The NMCI Service Management Integration and Transport (SMIT) group at Leidos has an opening for a Site Reliability Engineer to focus on the reliability, performance, and scalability of complex distributed systems. The SRE will also develop and execute tests focused on system resilience, performance under load, and failure scenarios. They will work in tandem with other Site Reliability Engineers (SREs) and development teams to create automated testing frameworks that simulate real-world conditions that validate system behavior under normal and stress conditions, ensuring our services are resilient and meet established service level objectives (SLOs).
Requirements
- Maintaining complex computer systems by writing code to automate software releases, monitor systems, and detect and fix problems before users even know there is an issue.
- Proactive incident management using tools like Aternity to monitor end-user performance and proactively identify potential issues.
- Developing strategies to address recurring incidents and improve system reliability.
- Leading the planning, coordination, and execution of software deployments across end-user devices.
- Ensuring deployments are completed on time, with minimal disruption to end users.
- Analyzing service performance metrics to identify areas for improvement.

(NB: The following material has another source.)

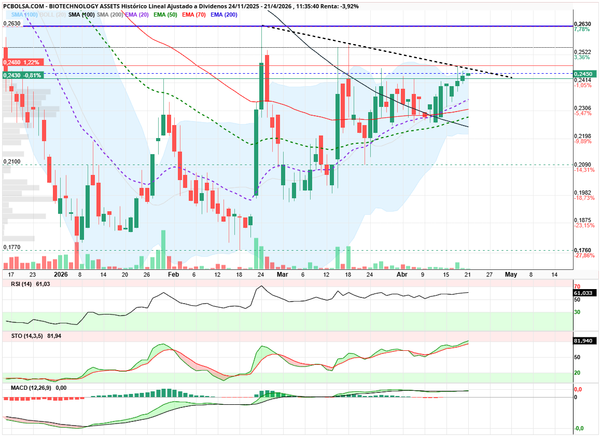Toggle the green EMA (50) legend entry
This screenshot has width=601, height=437.
(165, 15)
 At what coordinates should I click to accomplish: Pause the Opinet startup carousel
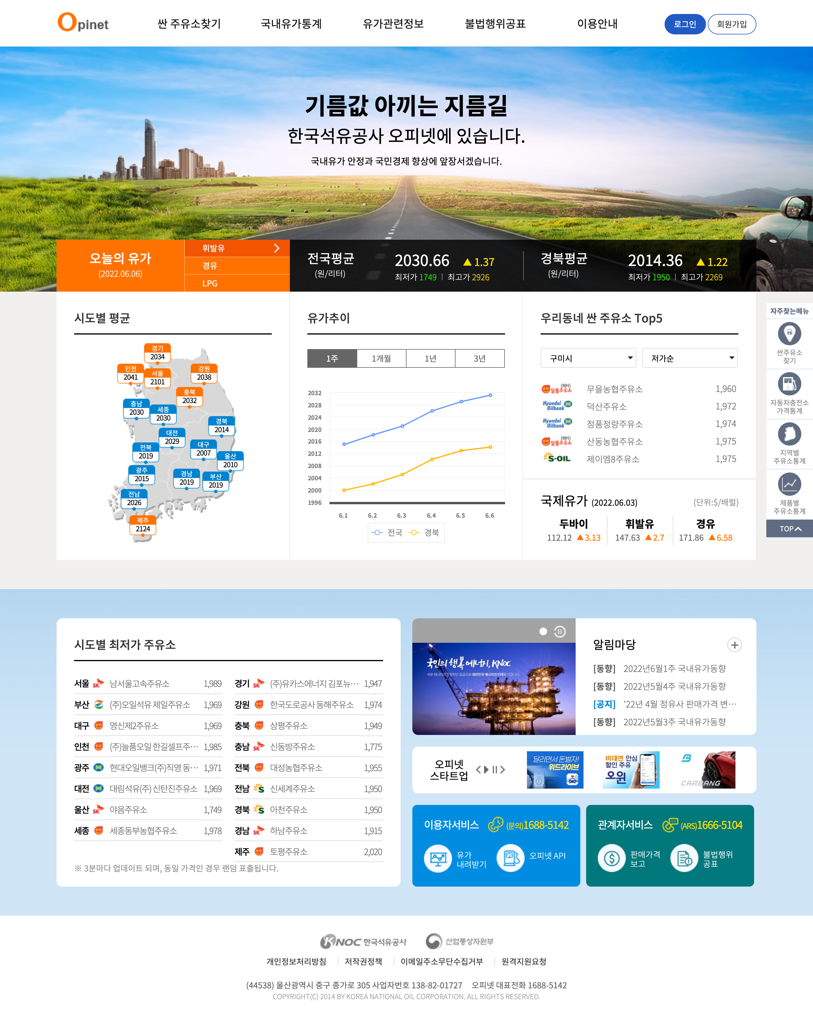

- Developing and implementing initiatives to enhance the quality of end-user services.
- Defining and maintaining a product vision and roadmap for End User/Seats Services, aligned with organizational objectives.
- Managing the product backlog, prioritizing user stories, and ensuring alignment with strategic goals.
- Serving as the primary point of contact between the End User/Seats Services team and business stakeholders.
- Creating user stories and acceptance criteria that clearly communicate stakeholder needs to the development team.
- Ensuring clear documentation of product requirements, progress, and updates for stakeholders.
Benefits
- 401k Matching
- Generous Paid Time Off